◆ Direction A ◆
In the tags chapter outline, why are tags lists of lists of strings instead of maps?
◆ Direction B ◆
Using the tags chapter outline, decide whether each statement agrees with it, answering yes or no and quoting the words that decide it: (i) Multi-character tags are indexed by relays. (ii) The chapter avoids a `TagKind` enum. (iii) `Tag` is a tuple struct with transparent serde.
◆ Direction C ◆
Reproduce the part of the tags chapter outline that opens with the words containing "Single-letter tags are" and closes with "ergonomic slice access.", changing "ergonomic" to "convenient".

◆ Text to read ◆
The chapter stays neutral on tag semantics — no `TagKind` enum, no marker
parsing. The philosophy (from building-nostr) is clear: the meaning of a
tag depends on the event's kind, and a generic type that tries to know
better is almost always wrong.
## Chapter Outline
1. **Opening framing.** Tags are the structured half of events. Lists of
lists of strings, not maps, because ordering matters and keys repeat.
Single-letter tags are indexed by relays and filterable via `#e`, `#p`,
etc. Multi-character tags live in the same array but aren't indexed.
Point out that tag semantics depend on event kind — this type stays
neutral.
2. **The module.** Register `tags` in `lib.rs`, imports, `use` of
`PublicKey`.
3. **The `Tag` type.** `pub struct Tag(pub Vec<String>)`, tuple struct with
transparent serde. `Tag::new(name, values)` constructor.
`impl From<Vec<String>> for Tag` and back. `impl Deref<Target = [String]>`
for ergonomic slice access.

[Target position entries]
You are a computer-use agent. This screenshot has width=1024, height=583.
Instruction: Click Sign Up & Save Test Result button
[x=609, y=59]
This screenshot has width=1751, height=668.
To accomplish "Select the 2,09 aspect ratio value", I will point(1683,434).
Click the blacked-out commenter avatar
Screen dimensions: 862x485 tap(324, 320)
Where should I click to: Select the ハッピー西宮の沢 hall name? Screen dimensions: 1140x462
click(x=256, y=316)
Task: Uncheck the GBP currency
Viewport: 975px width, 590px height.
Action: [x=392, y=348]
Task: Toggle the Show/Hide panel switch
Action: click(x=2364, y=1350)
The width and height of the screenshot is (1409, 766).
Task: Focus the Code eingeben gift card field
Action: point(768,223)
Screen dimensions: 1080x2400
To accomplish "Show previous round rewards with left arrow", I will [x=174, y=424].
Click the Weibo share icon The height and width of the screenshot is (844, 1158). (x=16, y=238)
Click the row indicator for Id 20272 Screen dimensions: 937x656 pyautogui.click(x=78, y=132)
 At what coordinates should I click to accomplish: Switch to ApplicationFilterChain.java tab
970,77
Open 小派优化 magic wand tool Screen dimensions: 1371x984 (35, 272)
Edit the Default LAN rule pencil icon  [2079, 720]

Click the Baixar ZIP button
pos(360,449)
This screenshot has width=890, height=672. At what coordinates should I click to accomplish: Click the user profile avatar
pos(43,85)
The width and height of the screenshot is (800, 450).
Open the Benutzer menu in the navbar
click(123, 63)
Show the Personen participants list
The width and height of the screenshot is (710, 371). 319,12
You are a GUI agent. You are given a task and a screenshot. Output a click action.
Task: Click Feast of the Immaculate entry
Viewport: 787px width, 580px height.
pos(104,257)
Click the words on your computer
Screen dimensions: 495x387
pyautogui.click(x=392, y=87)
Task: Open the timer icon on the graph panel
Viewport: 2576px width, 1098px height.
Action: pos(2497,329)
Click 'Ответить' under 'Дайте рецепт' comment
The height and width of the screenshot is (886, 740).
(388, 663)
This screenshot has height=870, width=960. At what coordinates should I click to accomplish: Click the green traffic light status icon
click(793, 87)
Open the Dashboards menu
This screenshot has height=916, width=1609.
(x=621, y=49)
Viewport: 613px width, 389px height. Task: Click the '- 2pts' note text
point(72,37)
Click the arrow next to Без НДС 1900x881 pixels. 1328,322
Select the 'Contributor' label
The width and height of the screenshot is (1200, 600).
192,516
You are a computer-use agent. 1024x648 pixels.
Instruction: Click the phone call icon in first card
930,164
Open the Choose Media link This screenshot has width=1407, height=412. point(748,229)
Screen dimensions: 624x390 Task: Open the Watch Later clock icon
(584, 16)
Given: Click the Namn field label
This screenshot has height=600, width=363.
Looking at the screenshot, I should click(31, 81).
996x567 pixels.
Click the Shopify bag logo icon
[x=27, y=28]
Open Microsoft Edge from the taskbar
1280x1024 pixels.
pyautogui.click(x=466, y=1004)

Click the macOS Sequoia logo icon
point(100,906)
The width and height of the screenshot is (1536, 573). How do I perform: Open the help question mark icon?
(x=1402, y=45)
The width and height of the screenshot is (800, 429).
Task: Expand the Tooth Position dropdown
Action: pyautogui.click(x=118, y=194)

◆ Full answer A ◆
Because ordering matters and keys repeat.

◆ Full answer B ◆
(i) No: "Multi-character tags live in the same array but aren't indexed."
(ii) Yes: "no `TagKind` enum"
(iii) Yes: "tuple struct with transparent serde"

◆ Full answer C ◆
Single-letter tags are indexed by relays and filterable via `#e`, `#p`,
etc. Multi-character tags live in the same array but aren't indexed.
Point out that tag semantics depend on event kind — this type stays
neutral.
2. **The module.** Register `tags` in `lib.rs`, imports, `use` of
`PublicKey`.
3. **The `Tag` type.** `pub struct Tag(pub Vec<String>)`, tuple struct with
transparent serde. `Tag::new(name, values)` constructor.
`impl From<Vec<String>> for Tag` and back. `impl Deref<Target = [String]>`
for convenient slice access.